- What needs to be done: Would you print the lines below exactly, beginning at the line that has "The width and height of the screenshot is (2576, 796)." and stopping after the line that has "Click the 10.00"? Only those lines, and no pictures.

[Opening Data excerpts section]

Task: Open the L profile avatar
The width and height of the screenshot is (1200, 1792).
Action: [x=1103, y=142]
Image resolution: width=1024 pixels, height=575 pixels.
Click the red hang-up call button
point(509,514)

[Closing Data excerpts section]
[Opening Data excerpts section]

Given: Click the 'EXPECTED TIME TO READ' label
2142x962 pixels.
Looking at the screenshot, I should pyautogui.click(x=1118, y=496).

[Closing Data excerpts section]
[Opening Data excerpts section]

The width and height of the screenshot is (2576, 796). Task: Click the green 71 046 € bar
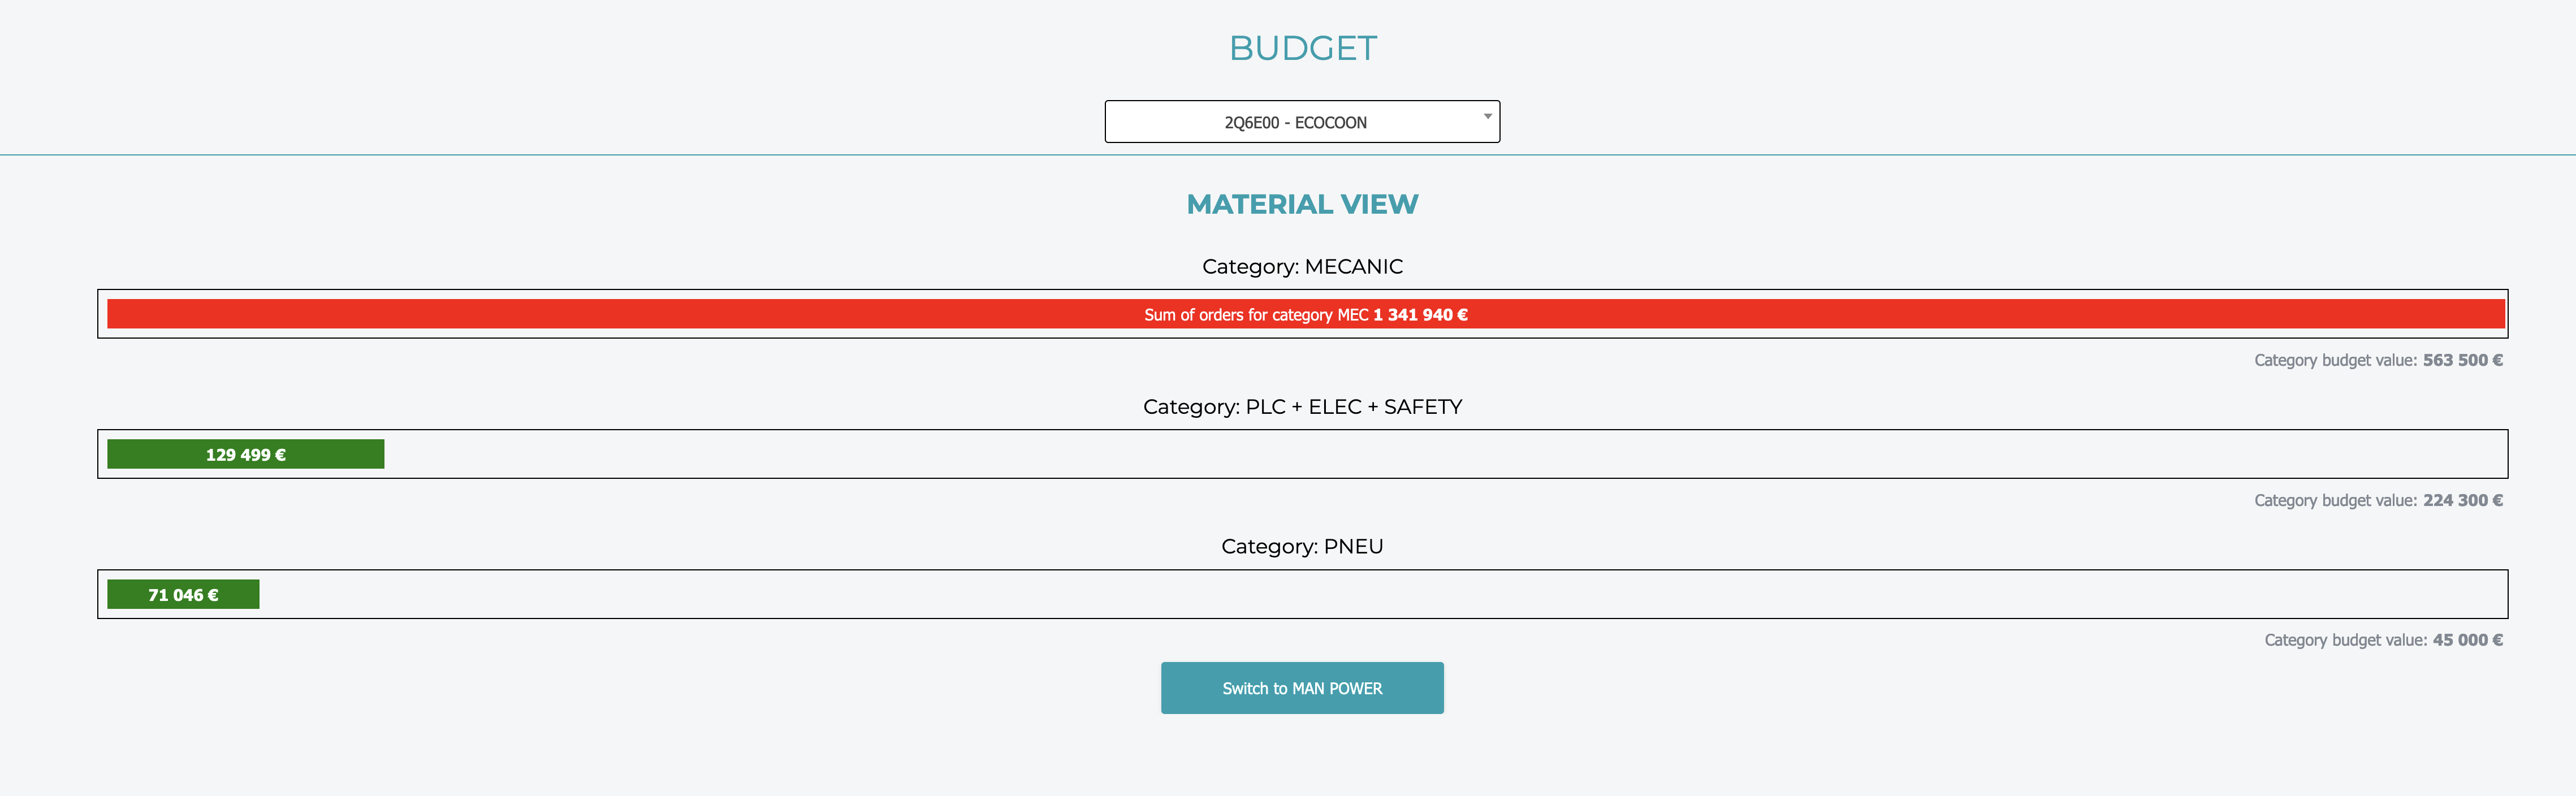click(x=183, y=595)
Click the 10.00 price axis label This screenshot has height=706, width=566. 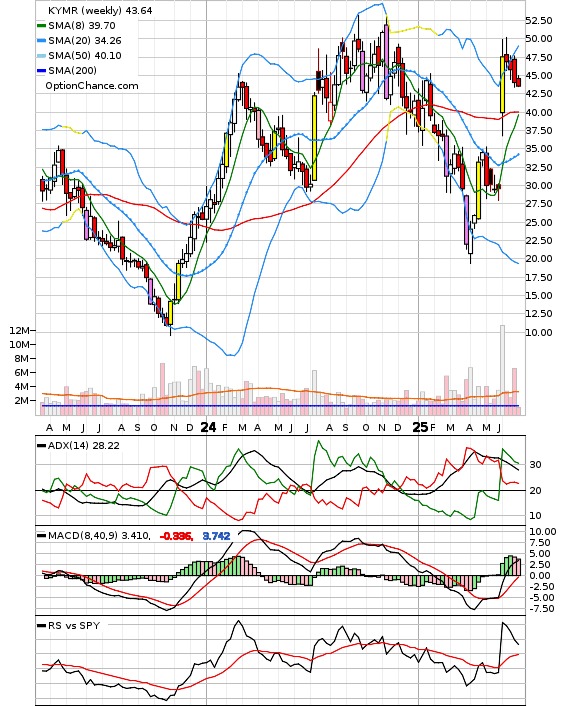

[Closing Data excerpts section]

- Task output:
The width and height of the screenshot is (2576, 796). Task: Click the green 71 046 € bar
click(x=183, y=595)
Click the 10.00 price axis label This screenshot has height=706, width=566. 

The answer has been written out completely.